For years Laia has lived in fear. Fear of the Empire, fear of the Martials, fear of truly living at all. Born as a Scholar, she’s never had much of a choice. For Elias it’s the opposite. He has seen too much on his path to becoming a Mask, one of the Empire’s elite soldiers. With the Masks’ help the Empire has conquered a continent and enslaved thousands of Scholars, all in the name of power.
When Laia’s brother is taken she must force herself to help the Resistance, the only people who have a chance of saving him. She must spy on the Commandant, ruthless overseer of Blackcliff Academy. Blackcliff is the training ground for Masks and the very place that Elias is planning to escape. If he succeeds, he will be named deserter. If found, the punishment will be death. But once Laia and Elias meet, they find that their destinies are intertwined and that their choices will change the fate of the Empire.
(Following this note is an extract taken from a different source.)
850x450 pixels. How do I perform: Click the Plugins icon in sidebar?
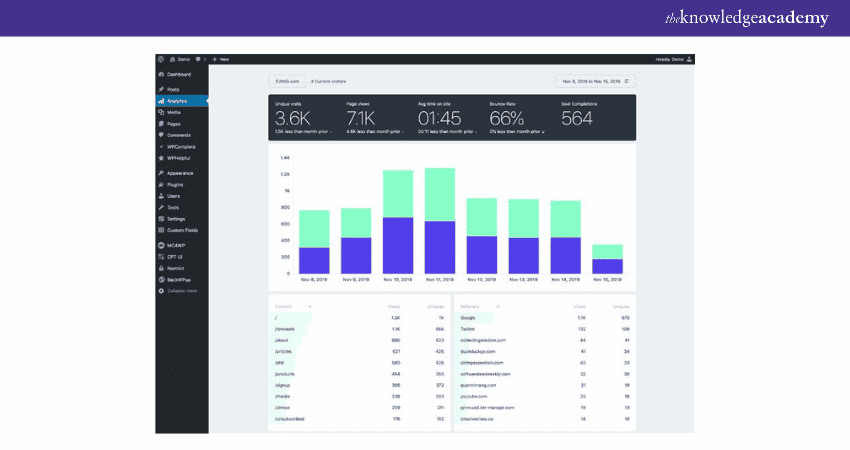coord(161,184)
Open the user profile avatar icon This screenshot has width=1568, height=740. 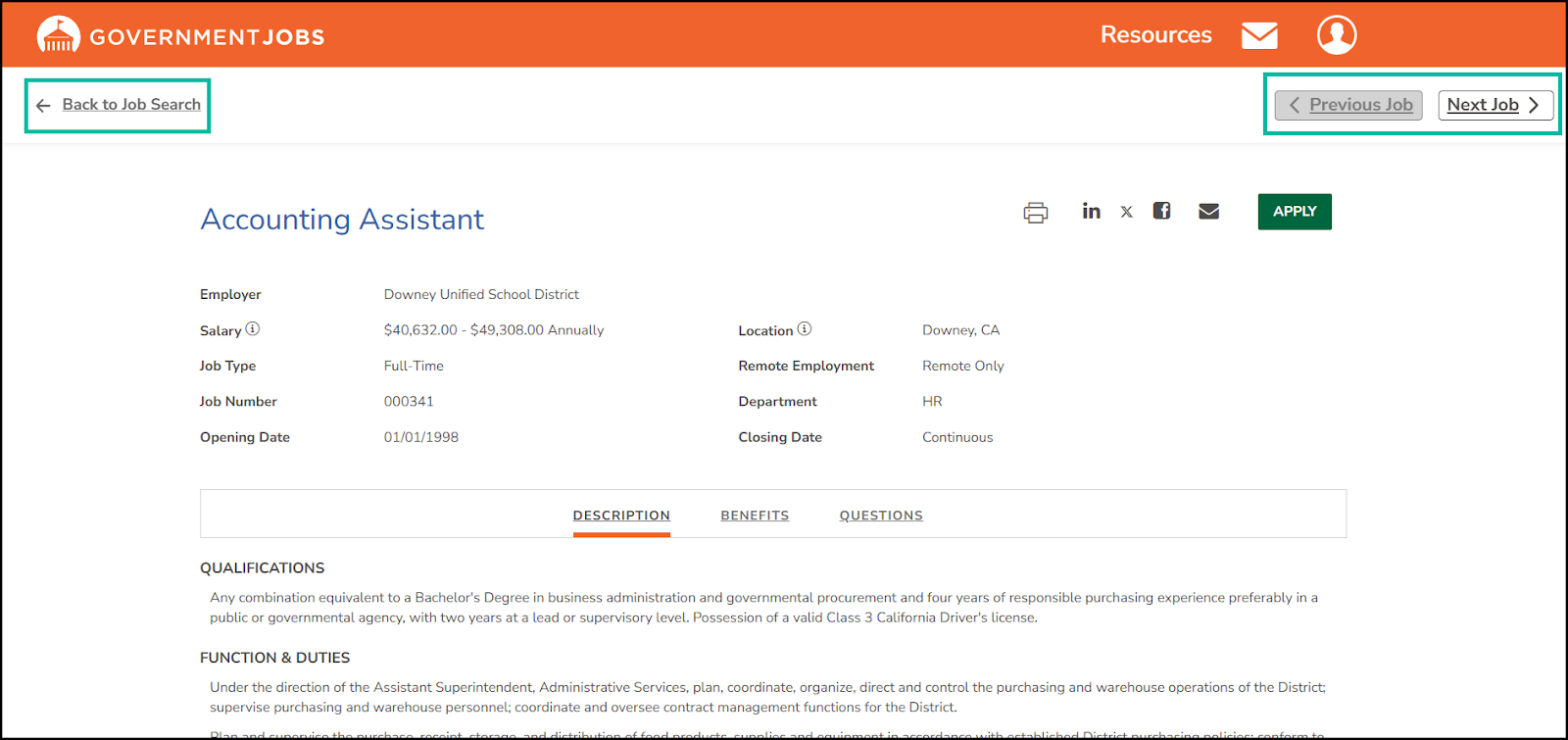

In the ashes of a broken world one person can make a difference. One voice in the dark can be heard. The price of freedom is always high and this time that price might demand everything, even life itself.
Set in a war-driven country, where Laia belongs to the enslaved section and Elias to the enslaving part, this book has a lot of potential. Sadly, right at the start of the book, it goes on info-dump mode, which I honestly prefer to be disseminated throughout the first half at the very least, not like the first 10% of a book. It is very fast-paced, with a competition for the throne going on, spy missions, diabolic characters, and a touch of the supernatural with creatures like ifrits, ghuls, and djinns making an appearance. Romance-wise, it was a bit predictable with the love quadrangle forming but I was more focused on the story so I could ignore that. One thing I found disturbing was the casual way the Martials were about sexual assault; there was a threat looming all the time and it was upsetting.
As the book went on, I started to appreciate the complexity of the plot and the attention paid to character development. Laia has to learn to be a warrior like her mother, in the face of extreme duress and torture, while Elias has to figure out at what point he will draw the line and dissent from his people. There is Helene, Elias’ childhood friend, whom he is slightly attracted to, but not in love with. She, however, is in love with him, and wants to win the throne for him. The main antagonist is stereotypical, and uninteresting, but I was very much interested in the Commander and her ties to the supernatural. Seems to me that the best thing about the book was the potential that it created for a good sequel. Overall, the book is mostly predictable but it is an enjoyable read, nevertheless.